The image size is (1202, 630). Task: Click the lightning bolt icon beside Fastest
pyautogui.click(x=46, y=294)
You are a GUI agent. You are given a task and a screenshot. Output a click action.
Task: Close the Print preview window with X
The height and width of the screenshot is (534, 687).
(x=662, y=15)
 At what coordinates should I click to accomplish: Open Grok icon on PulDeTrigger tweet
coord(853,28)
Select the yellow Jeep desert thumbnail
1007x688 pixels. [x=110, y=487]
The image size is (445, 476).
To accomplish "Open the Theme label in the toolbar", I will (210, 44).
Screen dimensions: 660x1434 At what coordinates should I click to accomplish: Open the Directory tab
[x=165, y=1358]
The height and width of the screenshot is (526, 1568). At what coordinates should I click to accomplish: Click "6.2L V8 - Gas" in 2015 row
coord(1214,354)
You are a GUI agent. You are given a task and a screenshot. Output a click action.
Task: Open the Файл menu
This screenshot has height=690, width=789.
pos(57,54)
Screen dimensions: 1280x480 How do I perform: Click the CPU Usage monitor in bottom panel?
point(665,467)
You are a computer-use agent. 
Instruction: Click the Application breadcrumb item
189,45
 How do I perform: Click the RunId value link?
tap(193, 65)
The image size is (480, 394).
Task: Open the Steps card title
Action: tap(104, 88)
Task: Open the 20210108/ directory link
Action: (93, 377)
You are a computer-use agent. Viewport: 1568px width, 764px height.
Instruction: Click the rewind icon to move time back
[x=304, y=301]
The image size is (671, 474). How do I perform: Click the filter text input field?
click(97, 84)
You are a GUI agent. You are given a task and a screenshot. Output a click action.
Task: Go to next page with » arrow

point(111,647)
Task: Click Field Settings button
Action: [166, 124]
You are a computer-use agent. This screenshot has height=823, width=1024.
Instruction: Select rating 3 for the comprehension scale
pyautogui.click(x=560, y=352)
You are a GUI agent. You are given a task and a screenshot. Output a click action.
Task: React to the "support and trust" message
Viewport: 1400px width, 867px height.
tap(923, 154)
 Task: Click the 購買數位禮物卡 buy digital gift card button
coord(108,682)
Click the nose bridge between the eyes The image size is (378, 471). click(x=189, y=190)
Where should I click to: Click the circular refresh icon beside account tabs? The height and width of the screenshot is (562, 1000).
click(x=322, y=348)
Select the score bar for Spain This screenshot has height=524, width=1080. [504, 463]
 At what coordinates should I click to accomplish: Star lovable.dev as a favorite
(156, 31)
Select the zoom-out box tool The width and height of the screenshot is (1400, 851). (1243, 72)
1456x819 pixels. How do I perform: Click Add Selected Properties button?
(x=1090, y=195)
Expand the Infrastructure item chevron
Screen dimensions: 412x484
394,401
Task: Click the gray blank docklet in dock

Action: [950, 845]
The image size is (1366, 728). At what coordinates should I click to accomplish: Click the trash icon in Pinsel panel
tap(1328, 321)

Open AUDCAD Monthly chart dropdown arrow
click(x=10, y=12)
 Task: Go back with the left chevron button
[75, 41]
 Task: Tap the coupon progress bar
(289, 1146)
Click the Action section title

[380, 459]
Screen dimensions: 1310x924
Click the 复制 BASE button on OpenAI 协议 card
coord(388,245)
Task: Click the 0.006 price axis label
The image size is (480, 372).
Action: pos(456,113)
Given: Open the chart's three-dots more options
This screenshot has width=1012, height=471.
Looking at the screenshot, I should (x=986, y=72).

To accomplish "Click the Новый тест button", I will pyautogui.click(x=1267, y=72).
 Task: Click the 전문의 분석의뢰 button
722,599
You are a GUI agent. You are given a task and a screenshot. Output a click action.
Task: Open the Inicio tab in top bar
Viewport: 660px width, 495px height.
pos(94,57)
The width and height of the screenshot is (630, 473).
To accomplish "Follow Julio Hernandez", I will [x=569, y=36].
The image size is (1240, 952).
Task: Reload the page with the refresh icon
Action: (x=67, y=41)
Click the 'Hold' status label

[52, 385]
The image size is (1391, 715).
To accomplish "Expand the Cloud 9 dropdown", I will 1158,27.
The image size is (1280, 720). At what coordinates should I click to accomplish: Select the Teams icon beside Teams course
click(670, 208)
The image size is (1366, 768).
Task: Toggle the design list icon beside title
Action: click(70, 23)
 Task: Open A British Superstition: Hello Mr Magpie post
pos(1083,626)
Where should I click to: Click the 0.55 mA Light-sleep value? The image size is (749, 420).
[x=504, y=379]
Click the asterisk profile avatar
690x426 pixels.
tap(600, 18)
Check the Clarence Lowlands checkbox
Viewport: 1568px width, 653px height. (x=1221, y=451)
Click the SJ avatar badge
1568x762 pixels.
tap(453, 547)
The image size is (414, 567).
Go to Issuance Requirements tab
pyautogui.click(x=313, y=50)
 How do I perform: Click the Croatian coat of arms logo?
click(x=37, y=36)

- [About this exercise]:
Repeat the material from above exactly, word for word.

- [Answer below]:
The image size is (1202, 630). Task: Click the lightning bolt icon beside Fastest
pyautogui.click(x=46, y=294)
You are a GUI agent. You are given a task and a screenshot. Output a click action.
Task: Close the Print preview window with X
The height and width of the screenshot is (534, 687).
(x=662, y=15)
 At what coordinates should I click to accomplish: Open Grok icon on PulDeTrigger tweet
coord(853,28)
Select the yellow Jeep desert thumbnail
1007x688 pixels. [x=110, y=487]
The image size is (445, 476).
To accomplish "Open the Theme label in the toolbar", I will (210, 44).
Screen dimensions: 660x1434 At what coordinates should I click to accomplish: Open the Directory tab
[x=165, y=1358]
The height and width of the screenshot is (526, 1568). At what coordinates should I click to accomplish: Click "6.2L V8 - Gas" in 2015 row
coord(1214,354)
You are a GUI agent. You are given a task and a screenshot. Output a click action.
Task: Open the Файл menu
This screenshot has height=690, width=789.
pos(57,54)
Screen dimensions: 1280x480 How do I perform: Click the CPU Usage monitor in bottom panel?
point(665,467)
You are a computer-use agent. 
Instruction: Click the Application breadcrumb item
189,45
 How do I perform: Click the RunId value link?
tap(193, 65)
The image size is (480, 394).
Task: Open the Steps card title
Action: tap(104, 88)
Task: Open the 20210108/ directory link
Action: (93, 377)
You are a computer-use agent. Viewport: 1568px width, 764px height.
Instruction: Click the rewind icon to move time back
[x=304, y=301]
The image size is (671, 474). How do I perform: Click the filter text input field?
click(97, 84)
You are a GUI agent. You are given a task and a screenshot. Output a click action.
Task: Go to next page with » arrow

point(111,647)
Task: Click Field Settings button
Action: [166, 124]
You are a computer-use agent. This screenshot has height=823, width=1024.
Instruction: Select rating 3 for the comprehension scale
pyautogui.click(x=560, y=352)
You are a GUI agent. You are given a task and a screenshot. Output a click action.
Task: React to the "support and trust" message
Viewport: 1400px width, 867px height.
tap(923, 154)
 Task: Click the 購買數位禮物卡 buy digital gift card button
coord(108,682)
Click the nose bridge between the eyes The image size is (378, 471). click(x=189, y=190)
Where should I click to: Click the circular refresh icon beside account tabs? The height and width of the screenshot is (562, 1000).
click(x=322, y=348)
Select the score bar for Spain This screenshot has height=524, width=1080. [504, 463]
 At what coordinates should I click to accomplish: Star lovable.dev as a favorite
(156, 31)
Select the zoom-out box tool The width and height of the screenshot is (1400, 851). (1243, 72)
1456x819 pixels. How do I perform: Click Add Selected Properties button?
(x=1090, y=195)
Expand the Infrastructure item chevron
Screen dimensions: 412x484
394,401
Task: Click the gray blank docklet in dock

Action: [950, 845]
The image size is (1366, 728). At what coordinates should I click to accomplish: Click the trash icon in Pinsel panel
tap(1328, 321)

Open AUDCAD Monthly chart dropdown arrow
click(x=10, y=12)
 Task: Go back with the left chevron button
[75, 41]
 Task: Tap the coupon progress bar
(289, 1146)
Click the Action section title

[380, 459]
Screen dimensions: 1310x924
Click the 复制 BASE button on OpenAI 协议 card
coord(388,245)
Task: Click the 0.006 price axis label
The image size is (480, 372).
Action: pos(456,113)
Given: Open the chart's three-dots more options
This screenshot has width=1012, height=471.
Looking at the screenshot, I should (x=986, y=72).

To accomplish "Click the Новый тест button", I will pyautogui.click(x=1267, y=72).
 Task: Click the 전문의 분석의뢰 button
722,599
You are a GUI agent. You are given a task and a screenshot. Output a click action.
Task: Open the Inicio tab in top bar
Viewport: 660px width, 495px height.
pos(94,57)
The width and height of the screenshot is (630, 473).
To accomplish "Follow Julio Hernandez", I will [x=569, y=36].
The image size is (1240, 952).
Task: Reload the page with the refresh icon
Action: (x=67, y=41)
Click the 'Hold' status label

[52, 385]
The image size is (1391, 715).
To accomplish "Expand the Cloud 9 dropdown", I will 1158,27.
The image size is (1280, 720). At what coordinates should I click to accomplish: Select the Teams icon beside Teams course
click(670, 208)
The image size is (1366, 768).
Task: Toggle the design list icon beside title
Action: click(70, 23)
 Task: Open A British Superstition: Hello Mr Magpie post
pos(1083,626)
Where should I click to: Click the 0.55 mA Light-sleep value? The image size is (749, 420).
[x=504, y=379]
Click the asterisk profile avatar
690x426 pixels.
tap(600, 18)
Check the Clarence Lowlands checkbox
Viewport: 1568px width, 653px height. (x=1221, y=451)
Click the SJ avatar badge
1568x762 pixels.
tap(453, 547)
The image size is (414, 567).
Go to Issuance Requirements tab
pyautogui.click(x=313, y=50)
 How do I perform: Click the Croatian coat of arms logo?
click(x=37, y=36)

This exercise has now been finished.